From 95c5e40f89717b69a2a0d88020d77355072b3991 Mon Sep 17 00:00:00 2001
From: iadgovuser29 <33426478+iadgovuser29@users.noreply.github.com>
Date: Tue, 23 Nov 2021 22:01:16 -0500
Subject: [PATCH] Utilize protobuf to parse claim response. Work on array
 handling on ACA.

---
 ...stractAttestationCertificateAuthority.java |  2 +-
 .../SupplyChainValidationServiceImpl.java     |  8 ++---
 .../src/ProvisionerTpm2.proto                 |  2 +-
 .../src/RestfulClientProvisioner.cpp          | 31 ++++++++++---------
 HIRS_ProvisionerTPM2/src/TPM2_Provisioner.cpp | 17 +++++-----
 .../java/hirs/data/persist/PCRPolicy.java     | 16 +++++-----
 6 files changed, 39 insertions(+), 37 deletions(-)
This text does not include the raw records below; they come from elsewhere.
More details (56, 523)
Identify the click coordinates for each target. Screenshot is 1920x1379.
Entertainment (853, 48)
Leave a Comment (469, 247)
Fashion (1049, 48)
diff --git a/HIRS_AttestationCA/src/main/java/hirs/attestationca/AbstractAttestationCertificateAuthority.java b/HIRS_AttestationCA/src/main/java/hirs/attestationca/AbstractAttestationCertificateAuthority.java
index 637e0702..451bfae1 100644
--- a/HIRS_AttestationCA/src/main/java/hirs/attestationca/AbstractAttestationCertificateAuthority.java
+++ b/HIRS_AttestationCA/src/main/java/hirs/attestationca/AbstractAttestationCertificateAuthority.java
@@ -458,7 +458,7 @@ public abstract class AbstractAttestationCertificateAuthority
             // Package response
             ProvisionerTpm2.IdentityClaimResponse response
                     = ProvisionerTpm2.IdentityClaimResponse.newBuilder()
-                    .setCredentialBlob(blobStr).setMask(pcrQuoteMask)
+                    .setCredentialBlob(blobStr).setPcrMask(pcrQuoteMask)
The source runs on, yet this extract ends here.